-- Start of Document section --
The Imaginative Edge: Reclaiming Canada's Leadership in the Age of AI
- Virginia Kosowan
- Nov 13, 2025
- 5 min read
Updated: Nov 28, 2025

"Everything you can imagine is real." - Pablo Picasso
Imagination has always been our most fundamental technology. It's the force that turns thought into substance. Before the axe met timber, there was the vision of a cabin nestled deep in the Boreal Forest. Before the paddle rippled the mirror surface of Lake Louise, there was the idea of gliding across water.
Today, our imagination has found a new partner in creation: generative AI. And at Bold New Edge, we believe Canada is uniquely positioned to lead this new era.
Forged in the Great White North
In Canada, imagination has been not only a tool of inspired creation, but of survival and identity. Our startlingly vast landscapes have always demanded big visions. This imaginative thread runs through our history:
It’s in the elegant design of the birchbark canoe, hewn from a dialogue with nature to solve the problem of transportation.
-- End of Document section --
-- Start of Data records --
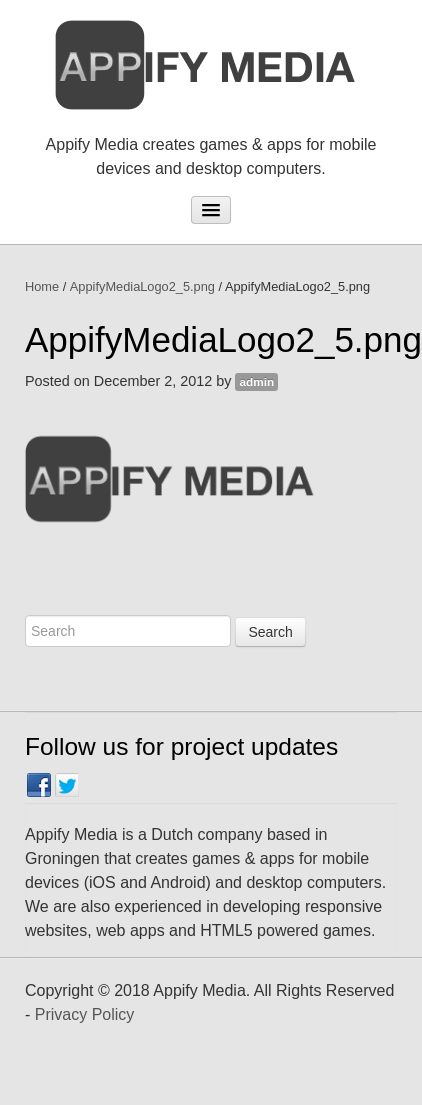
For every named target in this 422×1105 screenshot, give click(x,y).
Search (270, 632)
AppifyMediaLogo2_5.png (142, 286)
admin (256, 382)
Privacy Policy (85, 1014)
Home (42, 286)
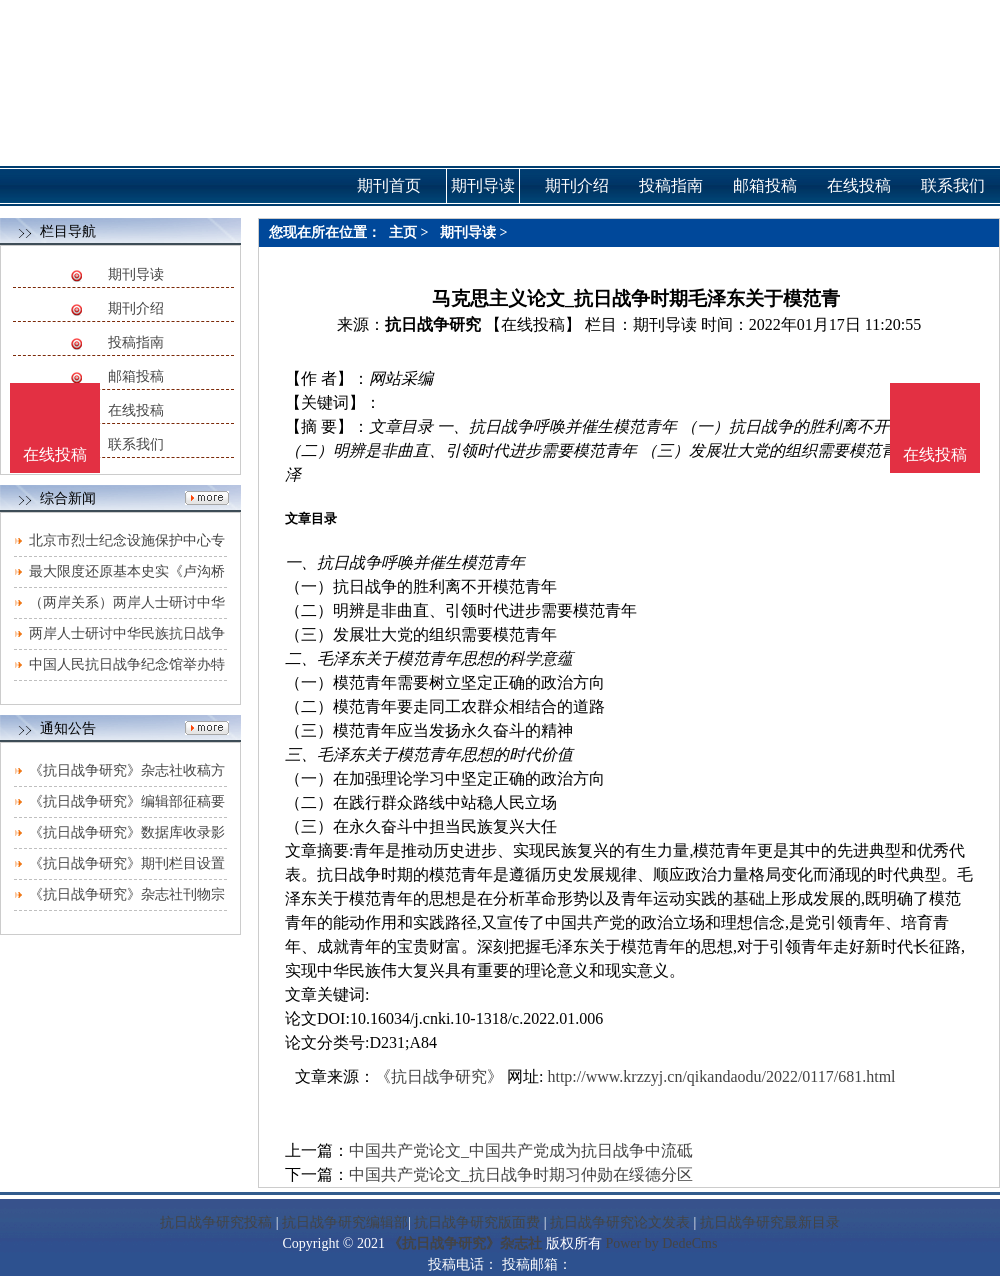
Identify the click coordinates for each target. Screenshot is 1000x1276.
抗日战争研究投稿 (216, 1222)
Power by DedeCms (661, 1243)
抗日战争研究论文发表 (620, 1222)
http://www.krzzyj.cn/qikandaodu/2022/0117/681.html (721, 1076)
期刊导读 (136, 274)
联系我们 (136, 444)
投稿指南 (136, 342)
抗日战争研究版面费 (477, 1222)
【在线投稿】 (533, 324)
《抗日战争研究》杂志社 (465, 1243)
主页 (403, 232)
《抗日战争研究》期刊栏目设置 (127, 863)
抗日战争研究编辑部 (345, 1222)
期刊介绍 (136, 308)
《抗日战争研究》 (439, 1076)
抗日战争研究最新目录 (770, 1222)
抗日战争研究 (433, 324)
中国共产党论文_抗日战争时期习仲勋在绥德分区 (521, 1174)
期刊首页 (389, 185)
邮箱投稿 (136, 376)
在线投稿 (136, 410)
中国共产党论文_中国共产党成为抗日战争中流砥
-- End of Data records --
## Problem requirements
Can you duplicate the passage of the article on Canada and AI word for word, from "Today, our imagination" to "this new era."?

## Expected output
Today, our imagination has found a new partner in creation: generative AI. And at Bold New Edge, we believe Canada is uniquely positioned to lead this new era.